Johannes Gerhard Frederik van Overmeer Fischer began as a clerk at Dejima and he was later promoted to warehouse master (pakhuismeester). During the span of his stay in Japan, Fisher's access to Japanese culture was limited; but within his universe of contacts, he was able to amass a considerable collection of "ordinary" objects which were plausibly overlooked by others. This material was brought back to the Netherlands in 1829. In 1833, he published Bijdrage tot de kennis van het Japansche rijk (Contribution to the knowledge of the Japanese Empire).[7]
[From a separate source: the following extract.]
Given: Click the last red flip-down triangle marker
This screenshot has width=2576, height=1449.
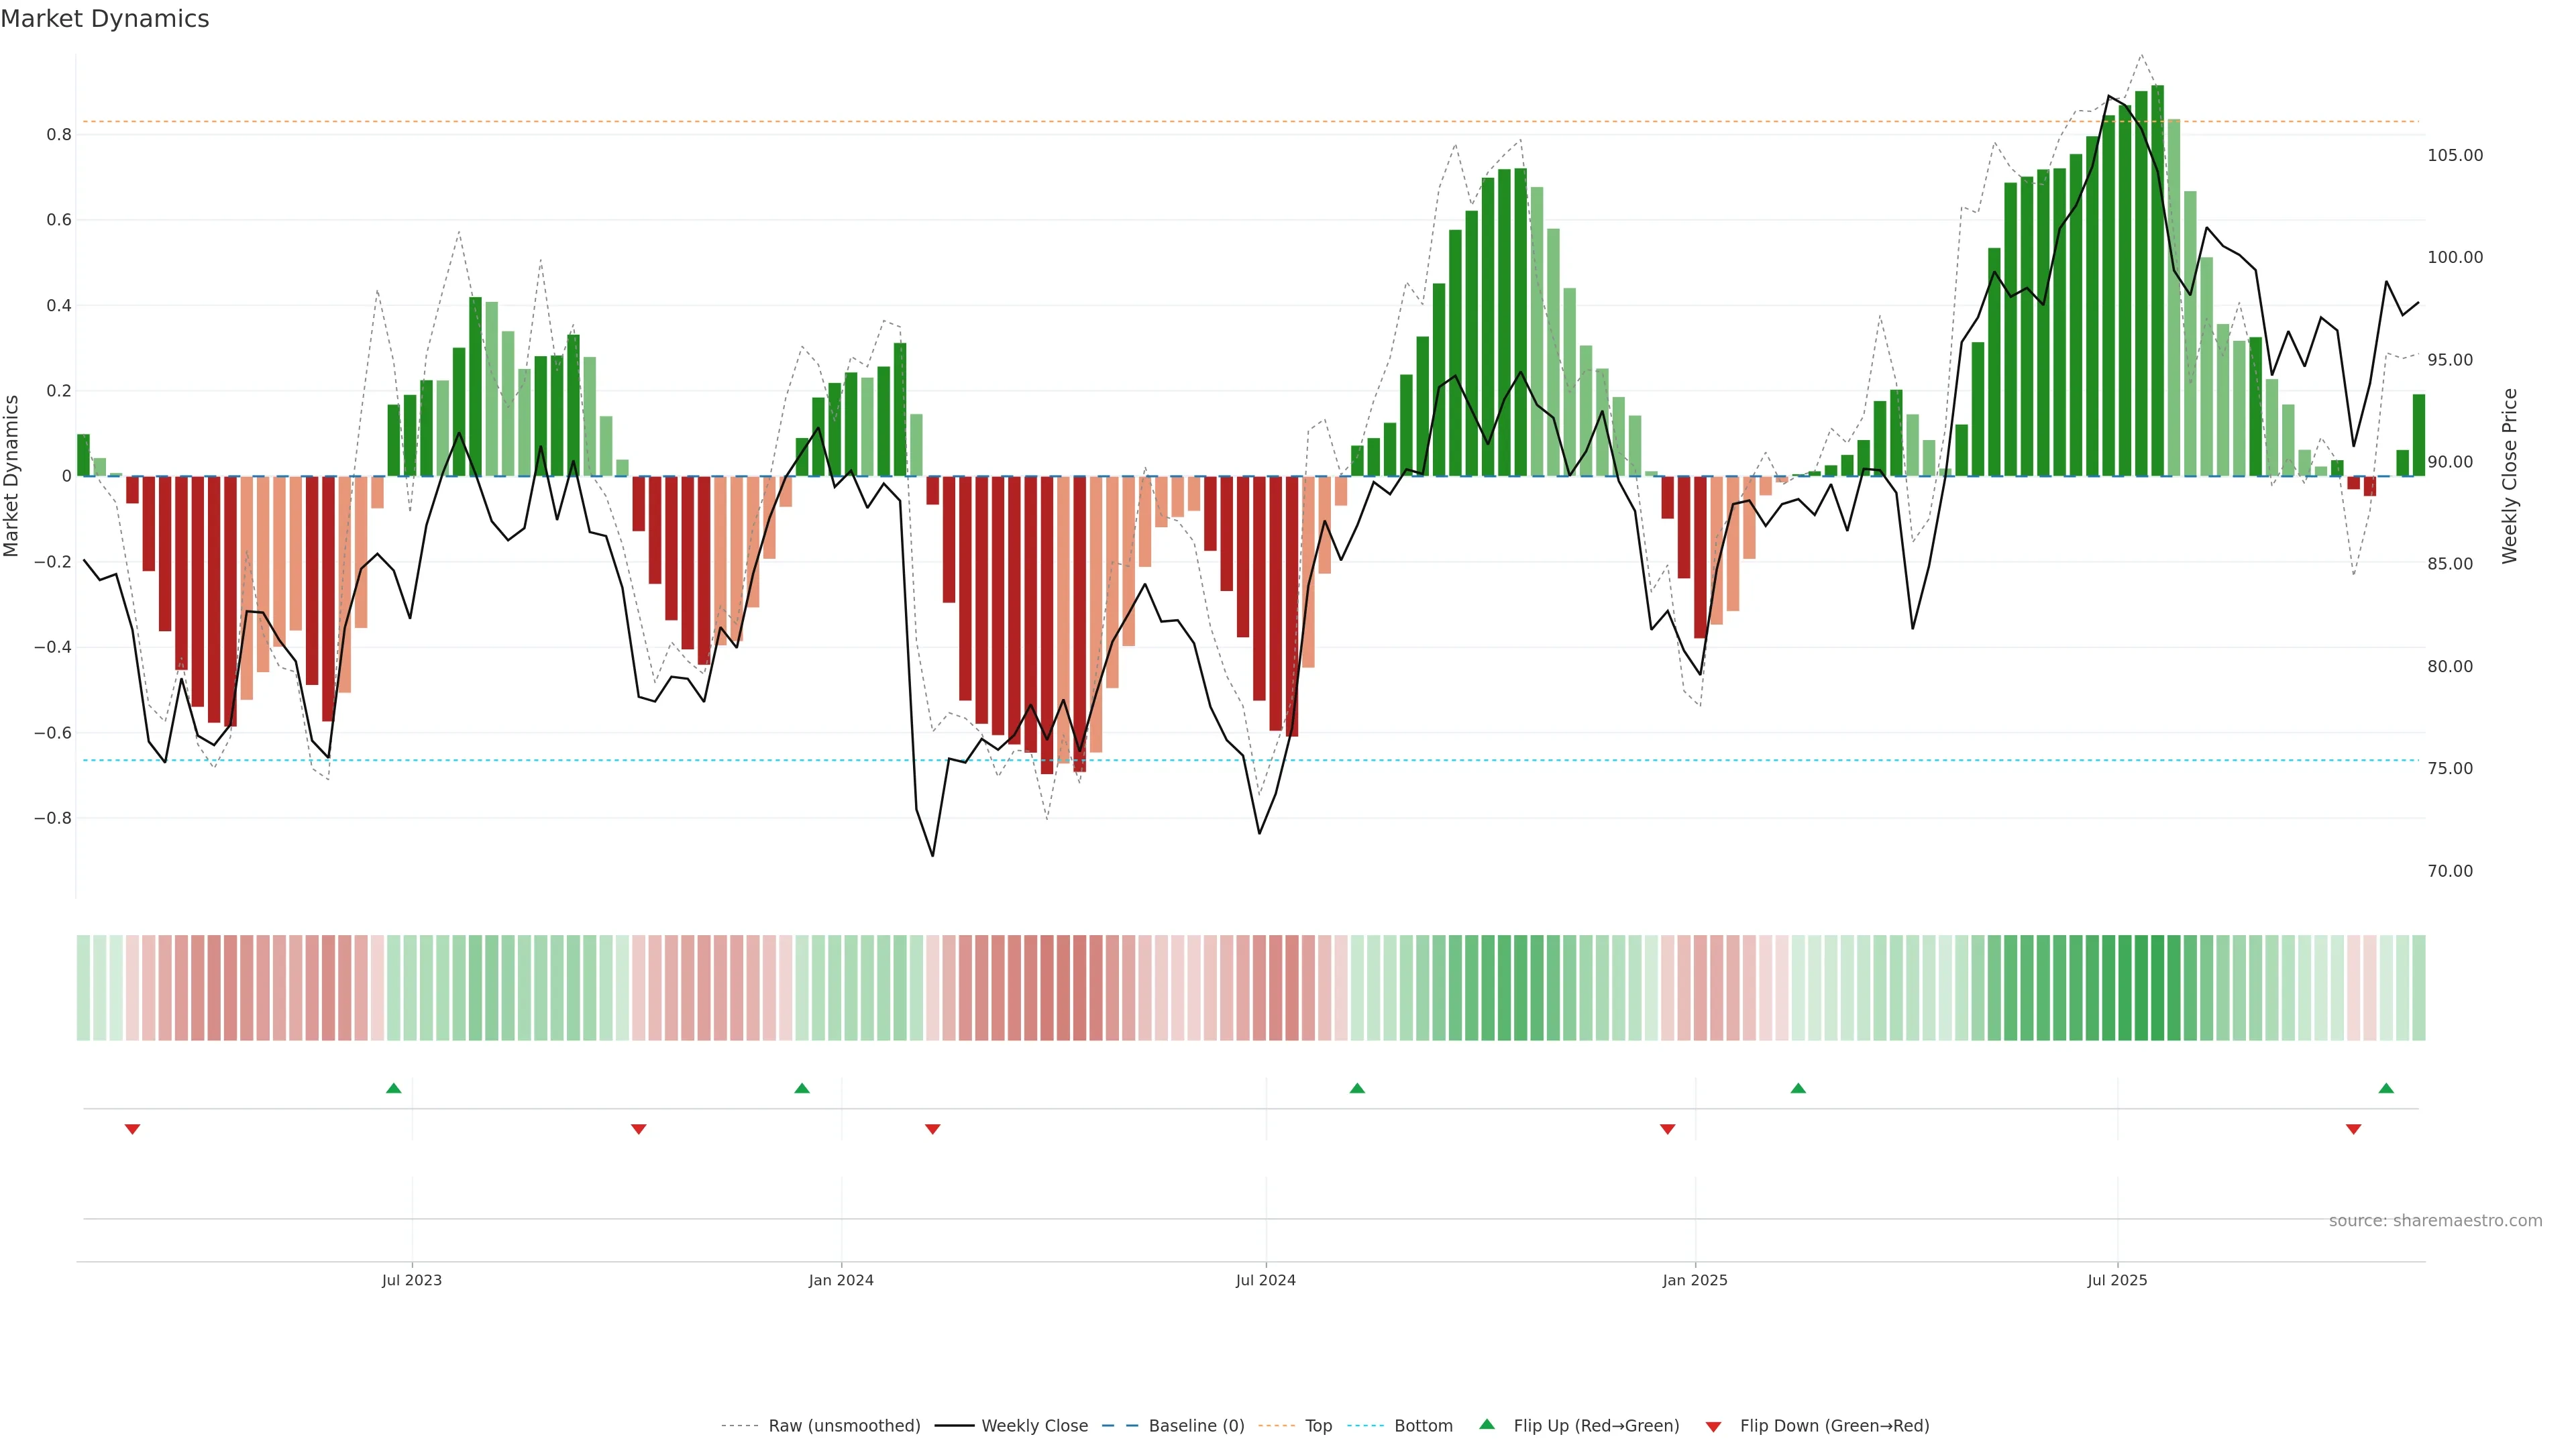Looking at the screenshot, I should tap(2353, 1129).
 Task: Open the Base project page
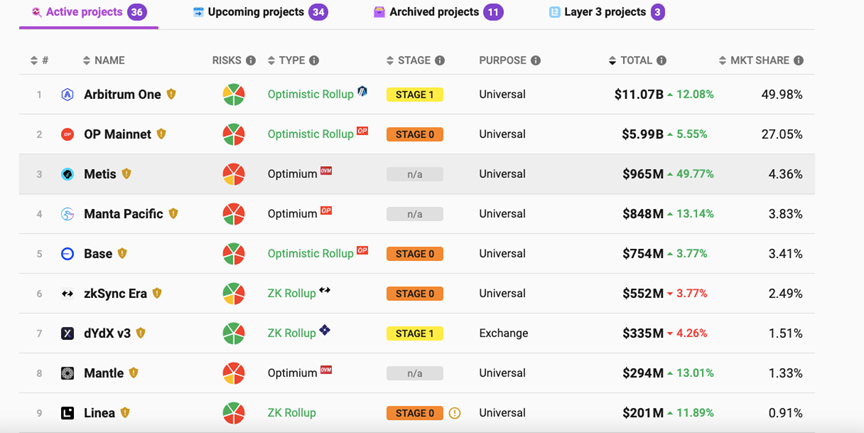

As a physician practicing Western medicine in Nagasaki (1823-1829), Philipp Franz von Siebold received payment in kind with a variety of objects and artifacts which would later gain unanticipated scholarly attention in Europe. These everyday objects later became the basis of his large ethnographic collection, which consisted of everyday household goods, woodblock prints, tools and hand-crafted objects used by the Japanese people in the late Edo period. Further information relating to this material was published in Siebold's Nippon. His professional interest was especially drawn to implements used in the practice of traditional Japanese medicine.[8] As of 2005, a separate museum located in one of Siebold's former houses, the SieboldHuis, houses part of the collection.
In 2023, the Leiden "World Museum" was in the process of getting rid of some of its most impressive and best known Indonesian art works.[9] Another prospective victim of museological puritanism may be the Leiden plate, an important Maya belt plaque from Guatemala that some consider should be returned to that country, where it constitutes an object of national pride.